Minister De Clerck: "Systeem van werkstraffen heeft limieten bereikt"


Op 15 oktober 2008 waren er in Wallonië 772 veroordeelden die wachtten op hun werkstraf. In Vlaanderen ging het om 177 werkgestraften, en in Brussel om 502.

 

De wachtlijsten zijn ontstaan doordat het aantal justitieassistenten – zij waken erover dat de veroordeelden hun werkstraf effectief uitvoeren – niet evenredig is gestegen met het aantal toegekende werkstraffen. Werkstraffen worden immers steeds populairder bij de strafrechters. Natuurlijk is er ook het blijvend probleem van de overbevolking van de gevangenissen.
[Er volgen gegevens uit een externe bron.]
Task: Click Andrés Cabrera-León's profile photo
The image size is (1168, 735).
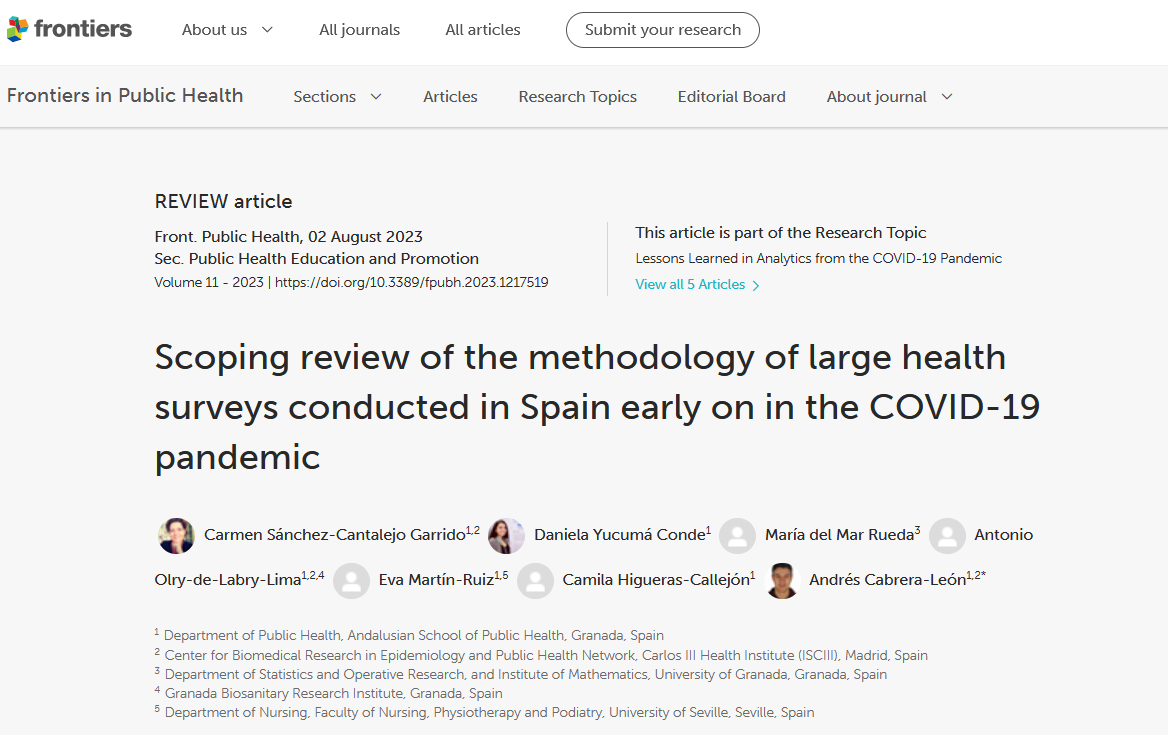Action: tap(782, 580)
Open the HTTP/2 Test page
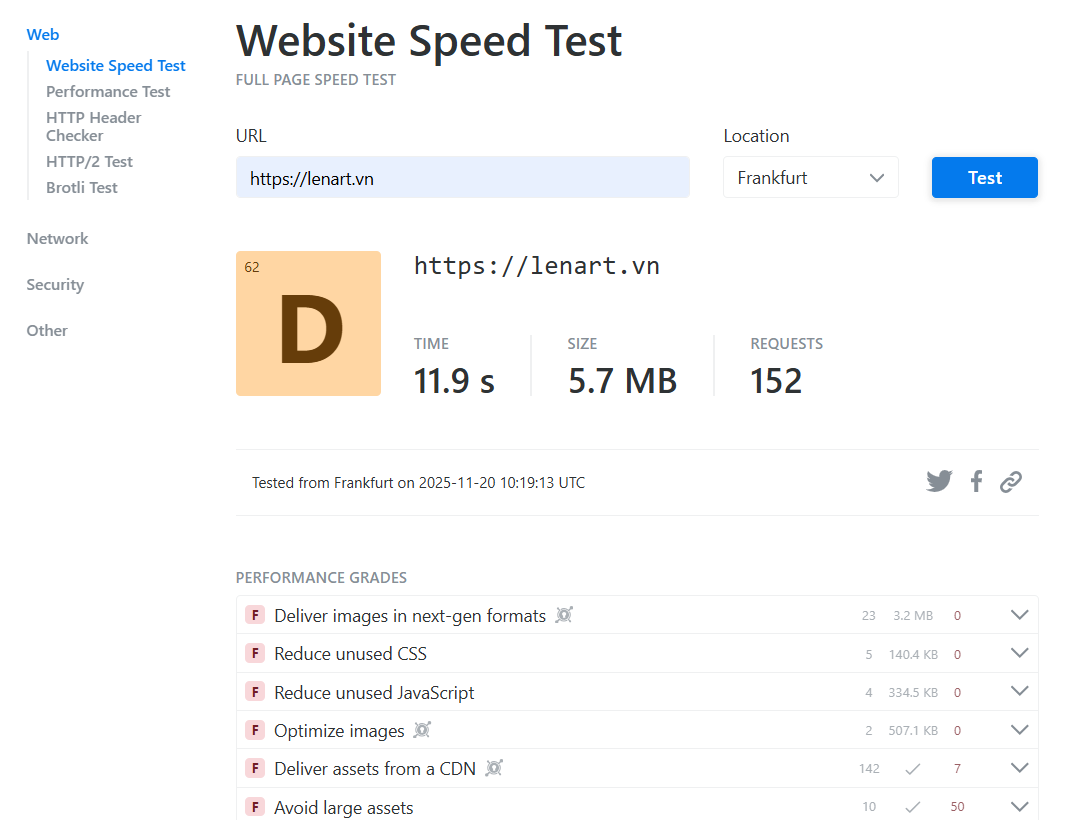 click(x=89, y=161)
Zoals wij weten, vervangt een werkstraf een gevangenisstraf.

Voormalig minister van Justitie Jo Vandeurzen kondigde op 5 november vorig jaar in het parlement aan dat er tegen eind 2008 72 bijkomende justitieassistenten statutair zouden worden aangeworven, teneinde de achterstand te kunnen inhalen.

Daarnaast, nog steeds volgens uw voorganger, werd gevraagd aan de directeurs van de justitiehuizen om voor hun justitiehuis een overzicht te maken van de actuele situatie en een actieplan op te stellen waardoor de achterstand kan worden weggewerkt.
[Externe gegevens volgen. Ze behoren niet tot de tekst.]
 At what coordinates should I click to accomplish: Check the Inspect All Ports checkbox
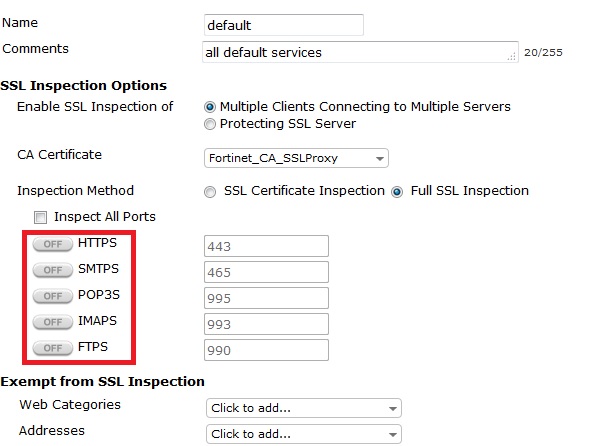pyautogui.click(x=41, y=217)
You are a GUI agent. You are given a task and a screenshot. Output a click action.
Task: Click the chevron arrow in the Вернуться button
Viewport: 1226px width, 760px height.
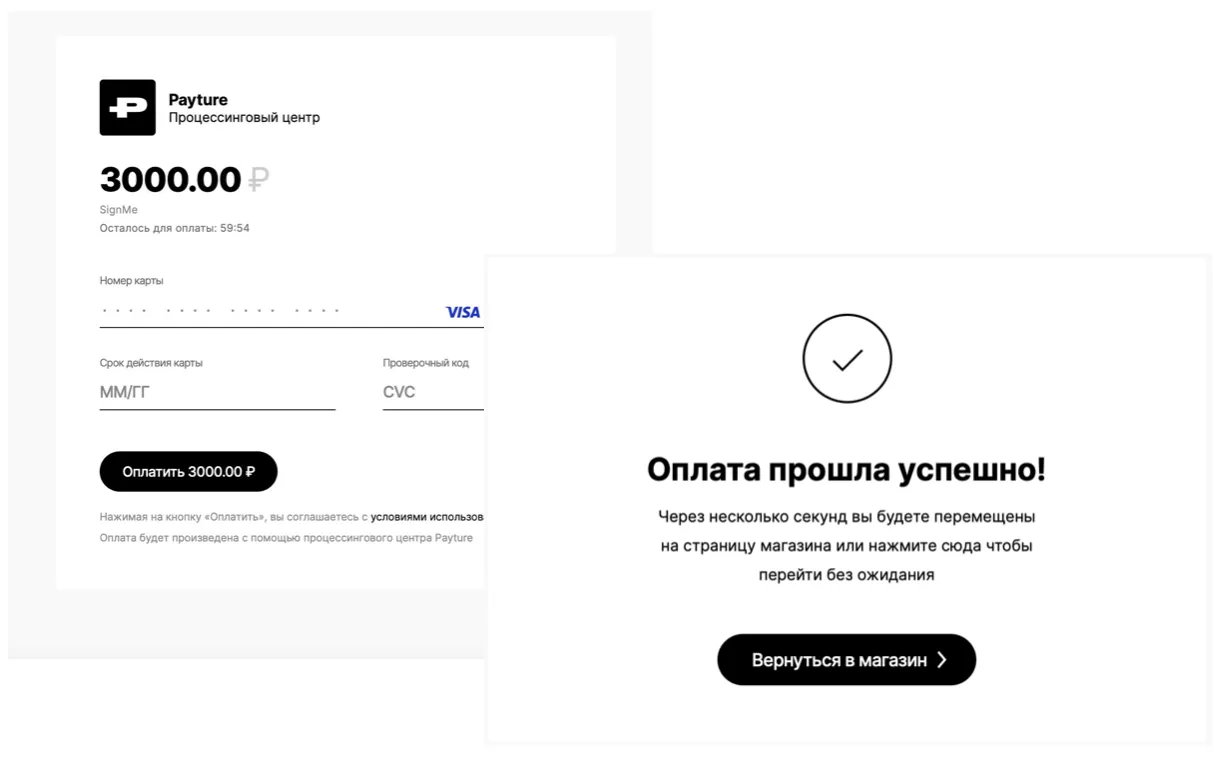pos(942,660)
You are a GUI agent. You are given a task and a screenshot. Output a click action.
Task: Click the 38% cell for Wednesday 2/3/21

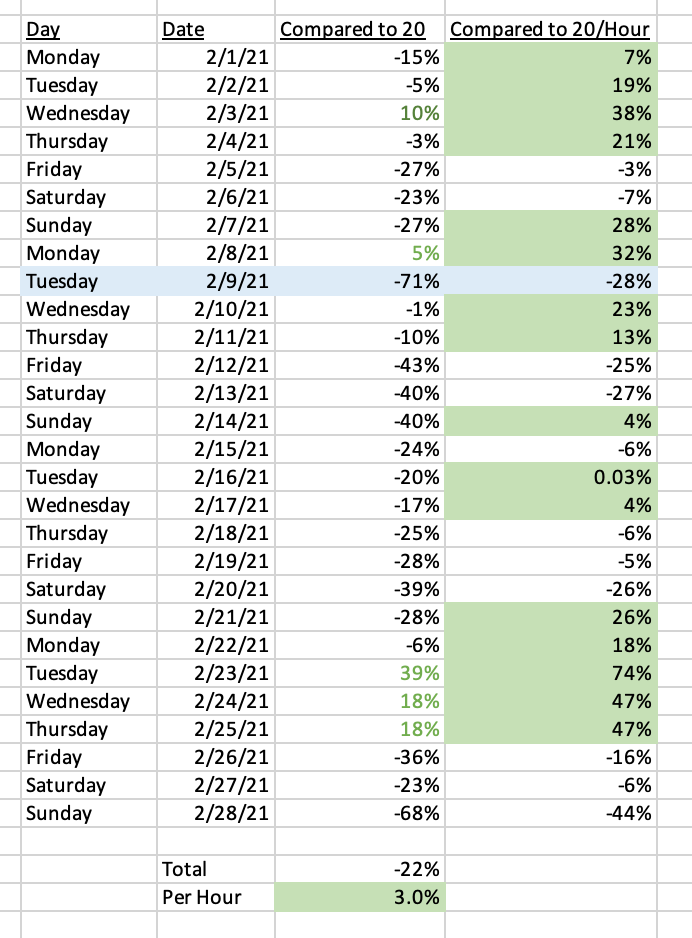[551, 113]
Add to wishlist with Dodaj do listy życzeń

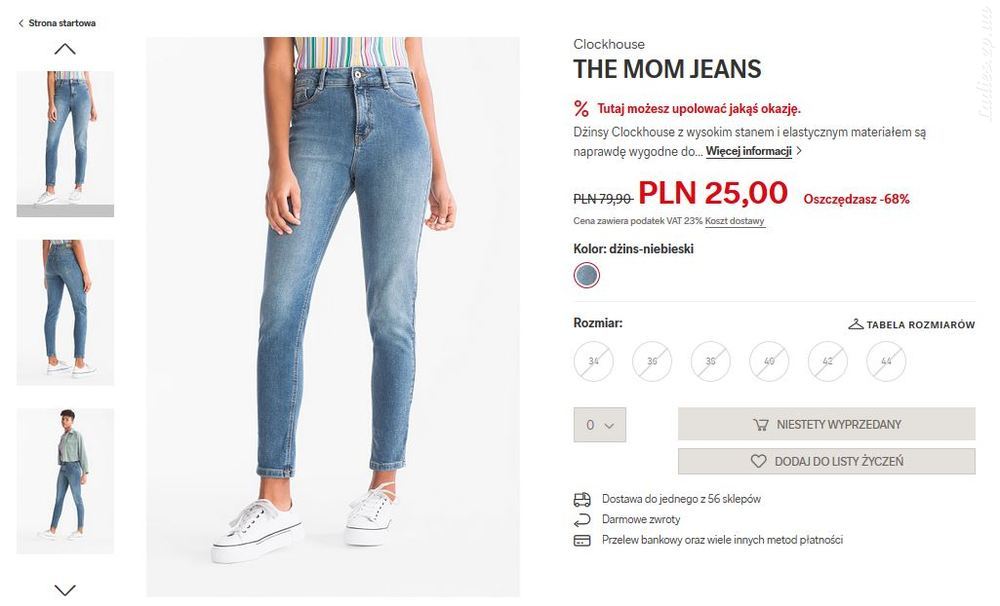[x=827, y=461]
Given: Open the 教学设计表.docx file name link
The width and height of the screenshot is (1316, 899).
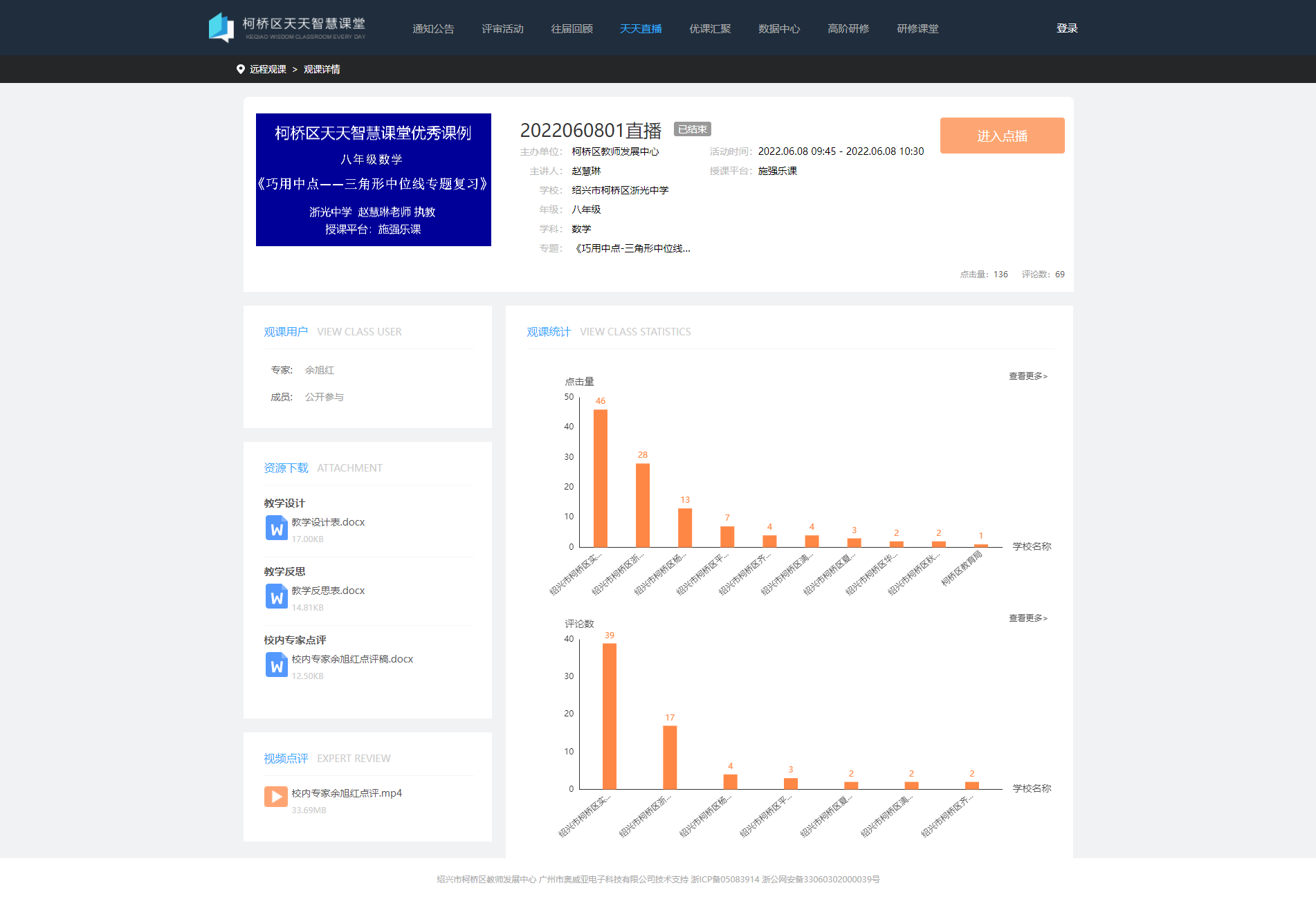Looking at the screenshot, I should pos(328,522).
Ook werd een nieuwe werklastmeting aangekondigd om te evalueren of het voorziene personeelsbestand voldoende is. Die nieuwe werklastmeting vind ik persoonlijk nogal eigenaardig, omdat ik weet dat de justitiehuizen veel tijd en energie hebben gestoken in het uitwerken van een zelfde werkmethode voor alle justitiehuizen over heel België. Normaal gezien werkt men op dezelfde manier en weet men zeer goed wat de werklast per dossier is. Ik vraag mij af waartoe een nieuwe werklastmeting kan bijdragen.

Ik kom tot de vragen:

 

Zijn de 72 aanwervingen intussen een feit? Waar zijn deze justitieassistenten ingezet? Op basis van welke verdeelsleutel werden ze aan de verschillende justitiehuizen toegewezen?

 

Hebben alle directeurs van de justitiehuizen hun overzicht met bijhorend actieplan overgemaakt? Wat zijn de resultaten? Zal de minister kunnen tegemoet komen aan de voorgestelde actieplannen?

 

Is de nieuwe werklastmeting intussen van start gegaan? Tegen wanneer worden de resultaten verwacht?

 

Minister van Justitie Stefaan De Clerck:

 

Bij de verdeling van de nieuwe entiteiten werd rekening gehouden met de lokale situatie en werd de directeur van het betrokken justitiehuis telkens bevraagd. Zo werd onder meer rekening gehouden met de inkomende opdrachten van 2007-2008 en met de werklast en werkachterstand per justitiehuis.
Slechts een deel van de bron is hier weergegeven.